# [Provided entries]
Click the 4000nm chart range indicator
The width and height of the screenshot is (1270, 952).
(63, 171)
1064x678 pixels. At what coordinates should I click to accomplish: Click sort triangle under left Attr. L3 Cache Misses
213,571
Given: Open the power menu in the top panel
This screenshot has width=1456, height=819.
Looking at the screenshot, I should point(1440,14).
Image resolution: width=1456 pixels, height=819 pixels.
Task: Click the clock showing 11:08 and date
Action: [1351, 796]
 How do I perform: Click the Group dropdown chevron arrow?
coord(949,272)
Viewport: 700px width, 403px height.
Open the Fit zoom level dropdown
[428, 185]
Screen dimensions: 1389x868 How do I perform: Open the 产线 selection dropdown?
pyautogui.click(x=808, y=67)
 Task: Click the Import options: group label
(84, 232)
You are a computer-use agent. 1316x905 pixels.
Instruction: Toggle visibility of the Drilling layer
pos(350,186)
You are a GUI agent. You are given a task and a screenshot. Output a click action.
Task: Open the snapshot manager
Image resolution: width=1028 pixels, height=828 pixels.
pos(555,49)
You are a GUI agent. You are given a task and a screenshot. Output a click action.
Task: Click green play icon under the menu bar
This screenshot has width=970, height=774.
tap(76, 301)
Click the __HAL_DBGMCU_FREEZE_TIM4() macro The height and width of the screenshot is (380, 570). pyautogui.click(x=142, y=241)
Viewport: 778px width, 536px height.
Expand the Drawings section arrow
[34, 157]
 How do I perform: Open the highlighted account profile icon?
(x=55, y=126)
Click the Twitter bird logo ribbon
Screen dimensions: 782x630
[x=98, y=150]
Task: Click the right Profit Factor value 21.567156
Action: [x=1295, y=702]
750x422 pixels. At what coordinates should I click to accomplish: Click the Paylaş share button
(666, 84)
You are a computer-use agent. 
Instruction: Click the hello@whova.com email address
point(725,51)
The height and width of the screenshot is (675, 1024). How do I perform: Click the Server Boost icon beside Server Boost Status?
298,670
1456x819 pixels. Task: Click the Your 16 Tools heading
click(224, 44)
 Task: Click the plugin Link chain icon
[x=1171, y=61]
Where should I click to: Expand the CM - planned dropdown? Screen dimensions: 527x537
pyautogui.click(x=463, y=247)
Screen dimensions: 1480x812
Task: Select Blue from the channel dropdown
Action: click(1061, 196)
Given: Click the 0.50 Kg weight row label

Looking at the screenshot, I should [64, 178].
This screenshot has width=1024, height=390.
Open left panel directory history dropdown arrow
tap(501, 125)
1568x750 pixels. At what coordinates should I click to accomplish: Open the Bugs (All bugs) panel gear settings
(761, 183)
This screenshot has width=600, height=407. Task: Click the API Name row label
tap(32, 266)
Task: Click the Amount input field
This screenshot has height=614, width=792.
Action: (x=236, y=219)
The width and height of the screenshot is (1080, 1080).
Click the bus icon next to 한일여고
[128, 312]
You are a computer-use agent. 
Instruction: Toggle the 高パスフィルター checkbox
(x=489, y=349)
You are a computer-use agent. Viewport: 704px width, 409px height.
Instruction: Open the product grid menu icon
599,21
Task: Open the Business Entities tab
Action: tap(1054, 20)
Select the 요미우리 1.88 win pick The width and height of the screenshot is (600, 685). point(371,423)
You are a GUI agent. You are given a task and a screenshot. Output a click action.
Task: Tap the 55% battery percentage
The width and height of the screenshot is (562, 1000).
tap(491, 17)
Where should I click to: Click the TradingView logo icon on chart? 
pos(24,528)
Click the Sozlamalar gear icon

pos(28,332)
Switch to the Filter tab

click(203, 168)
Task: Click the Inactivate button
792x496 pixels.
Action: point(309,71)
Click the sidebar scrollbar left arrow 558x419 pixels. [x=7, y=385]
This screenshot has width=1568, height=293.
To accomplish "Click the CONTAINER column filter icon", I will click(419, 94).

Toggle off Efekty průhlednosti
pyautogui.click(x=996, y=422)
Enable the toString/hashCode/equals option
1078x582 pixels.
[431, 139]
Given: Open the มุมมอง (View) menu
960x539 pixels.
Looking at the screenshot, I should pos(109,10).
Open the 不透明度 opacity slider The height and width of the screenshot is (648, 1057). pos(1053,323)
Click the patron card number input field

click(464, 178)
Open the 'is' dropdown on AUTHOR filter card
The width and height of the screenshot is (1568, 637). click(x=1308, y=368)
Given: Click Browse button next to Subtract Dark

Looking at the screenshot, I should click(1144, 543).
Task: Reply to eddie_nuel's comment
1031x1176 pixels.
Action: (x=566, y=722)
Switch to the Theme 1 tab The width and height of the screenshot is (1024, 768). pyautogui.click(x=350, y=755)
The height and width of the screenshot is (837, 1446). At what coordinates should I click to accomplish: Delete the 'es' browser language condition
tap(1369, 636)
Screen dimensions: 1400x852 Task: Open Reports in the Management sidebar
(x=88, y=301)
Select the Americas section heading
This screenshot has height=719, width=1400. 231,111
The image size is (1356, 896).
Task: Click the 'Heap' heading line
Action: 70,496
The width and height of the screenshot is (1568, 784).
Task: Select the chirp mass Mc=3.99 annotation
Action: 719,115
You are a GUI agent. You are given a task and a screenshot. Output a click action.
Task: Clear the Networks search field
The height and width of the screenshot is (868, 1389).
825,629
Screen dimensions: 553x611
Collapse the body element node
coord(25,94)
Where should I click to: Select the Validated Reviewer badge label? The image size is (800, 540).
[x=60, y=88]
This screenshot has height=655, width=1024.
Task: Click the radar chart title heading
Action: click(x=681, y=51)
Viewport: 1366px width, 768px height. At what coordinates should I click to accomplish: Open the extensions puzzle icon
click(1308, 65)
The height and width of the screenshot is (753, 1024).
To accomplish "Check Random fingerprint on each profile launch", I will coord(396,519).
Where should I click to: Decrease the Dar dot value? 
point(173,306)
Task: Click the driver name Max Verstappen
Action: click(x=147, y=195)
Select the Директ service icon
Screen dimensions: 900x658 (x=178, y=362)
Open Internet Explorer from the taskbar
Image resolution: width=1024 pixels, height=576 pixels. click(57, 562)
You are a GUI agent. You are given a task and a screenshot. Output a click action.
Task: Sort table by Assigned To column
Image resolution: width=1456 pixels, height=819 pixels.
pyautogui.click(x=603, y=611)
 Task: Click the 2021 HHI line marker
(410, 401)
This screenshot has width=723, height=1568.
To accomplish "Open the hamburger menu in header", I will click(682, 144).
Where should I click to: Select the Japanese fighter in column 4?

# [Problem details]
Write out again the items from the line with "You are a computer-use agent. 1316x905" to the line with "pos(350,186)", both ends included and requests kept, and shift each coordinate in the answers up by 28.

# [Exercise output]
You are a computer-use agent. 1316x905 pixels.
Instruction: Toggle visibility of the Drilling layer
pos(378,214)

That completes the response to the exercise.